OBJECTIVES : Recently a randomized double-blinded trial has shown the effectiveness and the safety using atezolizumab plus nab-paclitaxel for the treatment of patient with unresectable locally advanced or metastatic TNBC. This analysis evaluates the clinical and economical outcome of the patients positive for the PD-L1 expression tested with a qualitative immunohistochemical assay using rabbit monoclonal anti PD-L1 clone SP142.

METHODS : A decision model tree was adopted that defines the diagnostic pathway for the patients affected by BC accordingly the scenario takes into account patients previously tested for ER/PR/HER-2 status.

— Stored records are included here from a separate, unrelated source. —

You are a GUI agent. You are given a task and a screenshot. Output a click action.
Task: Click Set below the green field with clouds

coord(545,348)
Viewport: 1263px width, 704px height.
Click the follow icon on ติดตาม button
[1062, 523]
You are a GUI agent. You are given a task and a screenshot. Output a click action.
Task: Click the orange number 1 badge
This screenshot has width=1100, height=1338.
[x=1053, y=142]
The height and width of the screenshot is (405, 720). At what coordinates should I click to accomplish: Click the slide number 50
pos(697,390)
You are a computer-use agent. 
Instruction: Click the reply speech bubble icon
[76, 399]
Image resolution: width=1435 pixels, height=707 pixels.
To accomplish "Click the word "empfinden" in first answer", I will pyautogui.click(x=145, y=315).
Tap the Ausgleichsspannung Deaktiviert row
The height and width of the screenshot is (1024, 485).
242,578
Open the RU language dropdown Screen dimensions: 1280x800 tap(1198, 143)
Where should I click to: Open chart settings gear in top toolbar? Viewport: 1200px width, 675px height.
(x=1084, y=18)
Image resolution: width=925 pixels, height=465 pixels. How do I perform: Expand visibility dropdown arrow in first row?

If patients are negative to the tests mentioned above they are tested with two different immunohistochemical assays in order to evaluate the PD-L1 expression. Based on epidemiological assumptions and taking into consideration the percentage of incidence data for breast cancer in Italy, the triple negative patients likely are 5.280 of these 1.518 are in metastatic and advanced settings.

RESULTS : A total of 1.518 patients eligible for PD-L1 immunohistochemical assay in Italy were considered, of whom 40,9% were assumed to be PD-L1+ (≥1% cut off). The patients tested with PD-L1 Ventana SP142 assay following treated with atezolizumab + nab paclitaxel shows an increase of PFS and OS in according with a concordance study compared using Dako 22C3 assay.

CONCLUSIONS : The choice of a correct diagnostic strategy is crucial in order to optimize cancer therapies in the mTNBC patients that can benefit of immunotherapy. The addition to the diagnostic pathway of the Ventana PD-L1 SP142 would identify a correct number of cases PD-L1 expression (≥1% cut off), supporting the prescription of a more effective oncological therapy.